Across the United States, most Americans were relaxing this Monday, courtesy of the long Presidents' Day holiday weekend. Not so across the Pacific in the corporate offices of Sony. The electronics and entertainment giant saw its stock price sink 3.6 percent, dropping to 5,300 yen ($45) per share. The fall affected the entire Tokyo stock market, with the Nikkei index dropping 1.75 percent to 15,437.93 yen ($130.57).

Monday's drop follows a 2.8 percent decline in Sony stock on Friday, after Wall Street stock-brokerage firm Merrill Lynch published a report skeptical of the company's next-generation console plans. It predicted the launch of the PlayStation 3 console could be delayed by 6 to 12 months from its current spring 2006 window, resulting in an autumn launch in Japan and a late 2006 or early 2007 launch in the US.
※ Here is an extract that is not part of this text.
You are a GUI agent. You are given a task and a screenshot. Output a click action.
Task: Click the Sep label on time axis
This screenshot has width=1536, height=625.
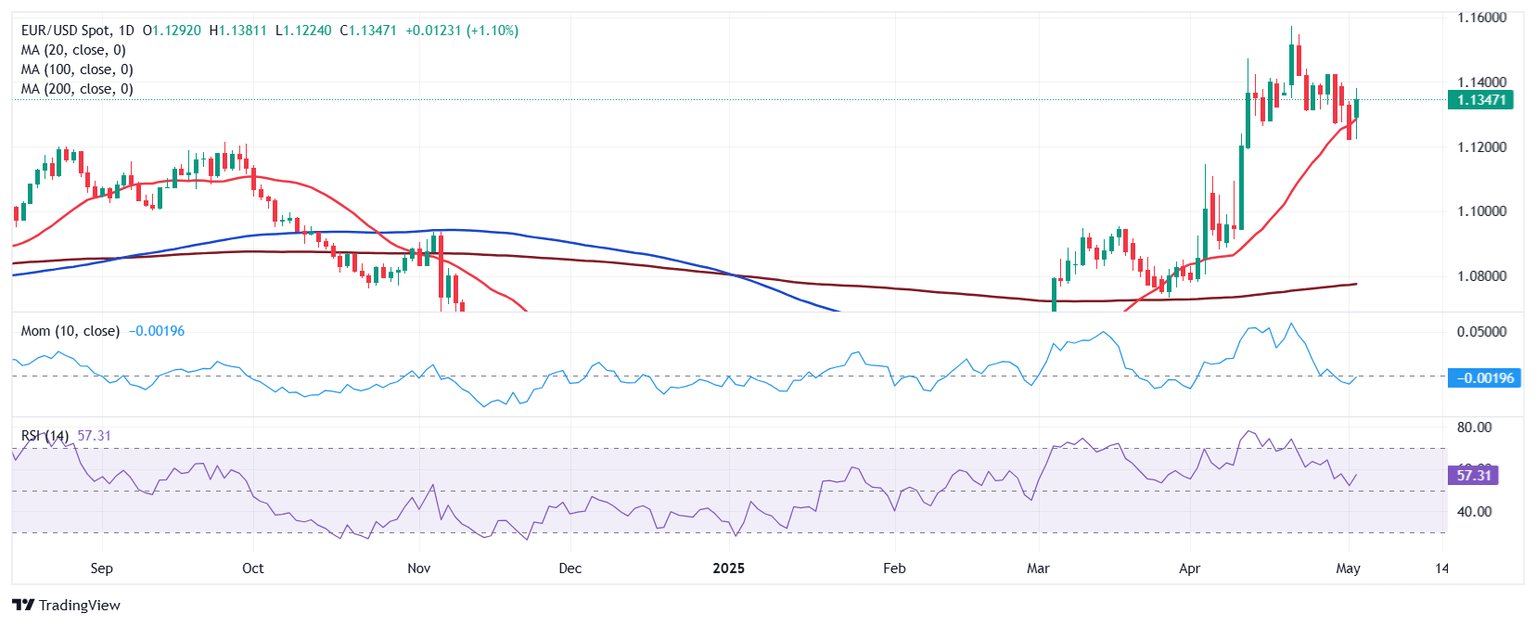tap(101, 568)
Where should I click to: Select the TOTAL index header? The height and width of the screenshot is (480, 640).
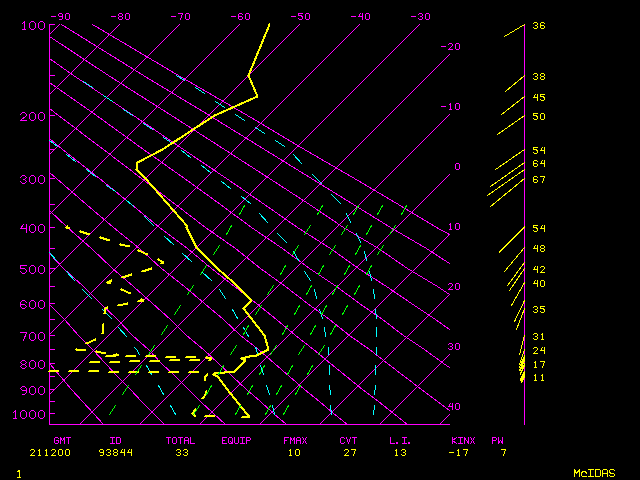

"We wrote last November that Sony’s design choices for the PS3 had resulted in an expensive and difficult-to-manufacture product," read the report, "and we think that we’re seeing the consequences of those choices play out now. In particular, we think the problem points are the Sony Cell processor and the Blu-ray drive." Merrill Lynch also cited heat-generation issues with PS3 hardware and the far-from-finished state of most games for the platform as factors.

While other analysts have predicted that the PS3 might not hit North America until Q4 2006 or Q1 2007--which would miss the all-important holiday shopping season--Merrill Lynch's stature made many-a-trader skittish. The fires of unease were fueled further by another component of the report, which predicted the manufacturing cost of the console could be much higher than previous estimates of around $500 per unit.

"Our updated analysis indicates that the initial bill of [production] materials for PS3 could approach $900," read the report. The report said that the production cost of a single Cell processor will be $230 at launch, with the Blu-ray drive setting Sony back $350 per unit. If that estimate is correct, that means the PS3 would have to sell for around $775-$800 to maintain a $125-$100 per-unit-loss similar to that of Microsoft's Xbox 360.

Merrill Lynch expects PS3 production costs will start falling after 2007, when Sony can shift the Cell chip's manufacture from the complex 90nm process to the more cost-effective 65mn process. Scaling Blu-ray to other devices will also bring down the drive's price. Merrill Lynch predicts that the PS3's production cost will fall to $320 in the three years after its launch, by which time the Cell will only cost $60 per unit and the Blu-ray drive $100 per unit.

In the wake of the report, Sony issued a series of contradictory statements. In Japan, Sony Computer Entertainment spokesman Kei Sakaguchi flatly denied that there would be any delay to Bloomberg News and other press outlets, saying, "there isn't any change in our plan to release the console in spring 2006."

However, a Sony Computer Entertainment America spokeswoman was more cautious when she spoke with USA Today. "We're aiming for spring, but we haven't announced specific regions," she told the daily broadsheet. "We're waiting for [final PS3 specifications] until the last possible minute, but the launch could be pushed back if they're not decided soon."